ちらほらと桜もほころびかけた、うららかな春の日差しの中。



気がついたら俺は、篠宮さんの腕の中だった。










・・・・・どうしてこうなってるんだ?

まだどこか寝ぼけた頭をフル回転してみても、全く思い当たらない。


お昼を食べて、最近忙しかったから残りの休み時間は仮眠をとろうと思って。
教室の窓から外を眺めたら、それはもう抜けるような青空が、俺の眼に飛び込んできた。

どうせなら、外のほうが気持ちいいかも。

そう思って、中庭のベンチを陣取ったところまでは、覚えてる。


それから、何がどうなったら・・・俺は今、こうなっているのだろうか?




隣に腰掛けた篠宮さんの腕に包まれて、その胸に身体を預けるような格好で。
篠宮さんの温もりと鼓動が、心地よく俺を包み込んでくれる。

その安堵感に、再び遠のきかけた意識を奮い立たせて、俺はゆっくりと顔をあげた。



「起きたのか」

「・・・篠宮さん・・・」




その瞬間、俺の視界を奪ったのは・・・鮮やかな空の青と、咲き初めの桜。
そして、春の日差しにも負けないくらい暖かな色を含んだ、篠宮の笑顔だった。



「疲れているのだろう・・・もう少し休むといい」



いつもの厳しさは微塵も感じられない、柔らかな口調でそう諭されると、全てを預けてしまいたくなる。


・・・・・でも。



「俺・・・こうやって篠宮さんのこと・・・見ていてもいいですか?」

「構わないが・・・」



何が何だか分からない・・・といった、少し困惑したような、照れたような表情の篠宮さんも、何だか可愛くて。

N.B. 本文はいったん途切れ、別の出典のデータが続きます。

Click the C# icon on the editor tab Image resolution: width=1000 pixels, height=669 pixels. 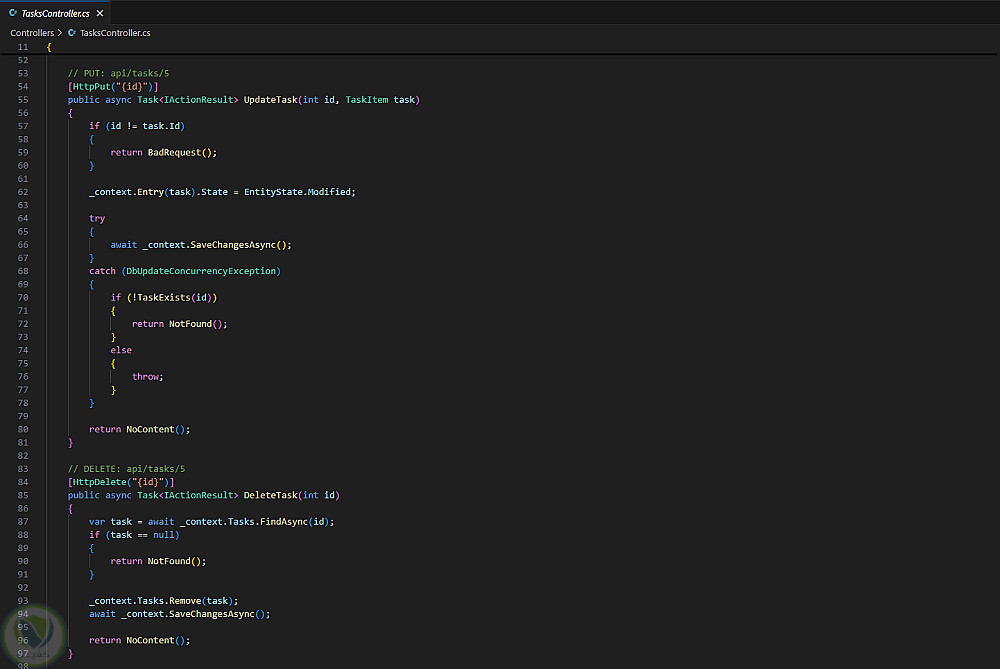coord(13,13)
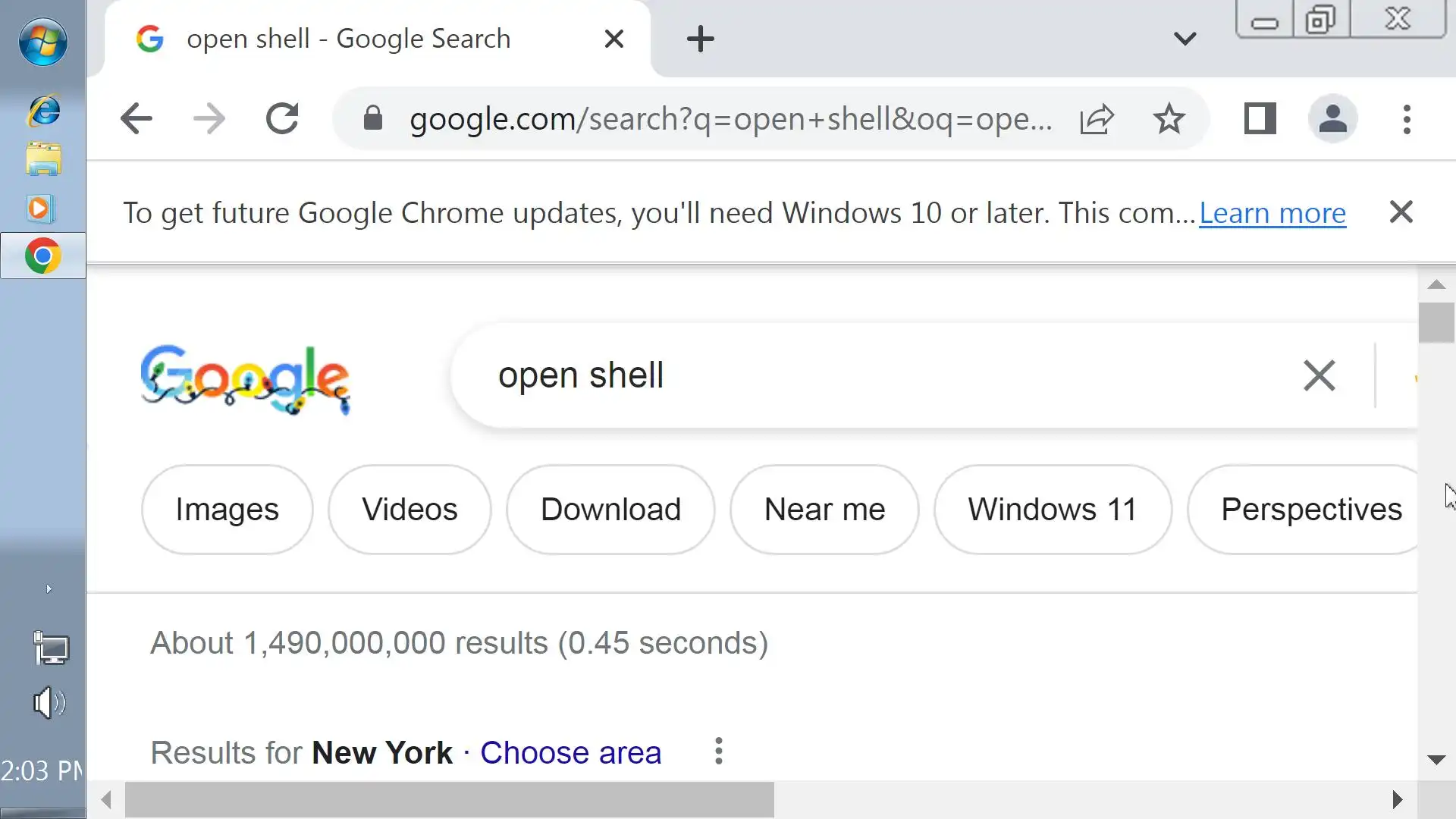
Task: Click the Choose area link
Action: (x=570, y=753)
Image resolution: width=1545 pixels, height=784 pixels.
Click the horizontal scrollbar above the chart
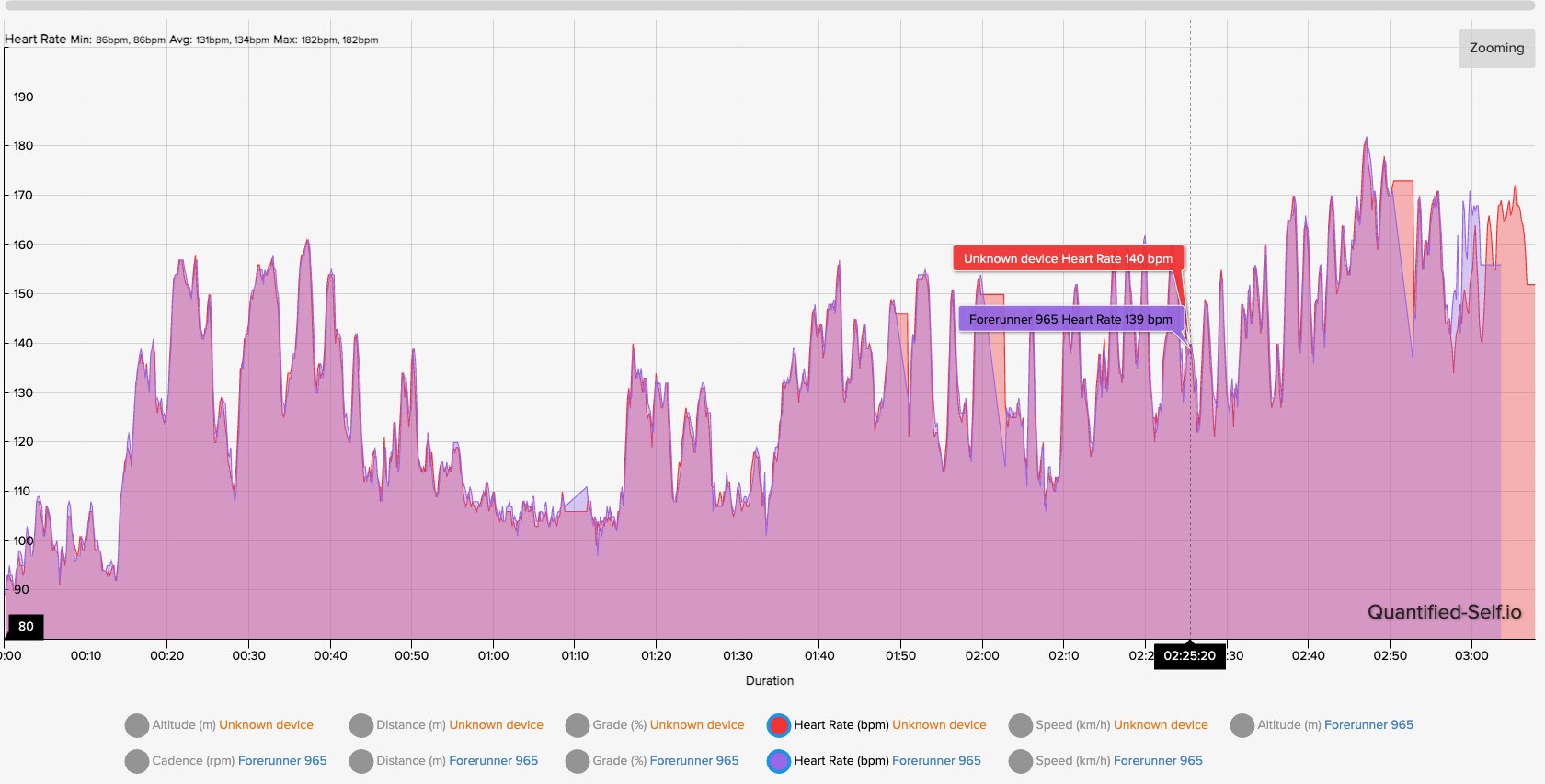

だって、空の青と、桜の薄紅と・・・篠宮さんの笑顔が。
あまりにも綺麗で・・・しばらくこのままでいたいって、そう思ったから。


写真とか、映像とかではなく・・・俺の記憶に。
この何気ないシアワセを、しっかりと留めておきたいって、そう思ったから。





そして、何よりも。





この位置から大好きな人の顔を見つめられるのって・・・きっと、他でもない恋人だけの特典だろう・・・?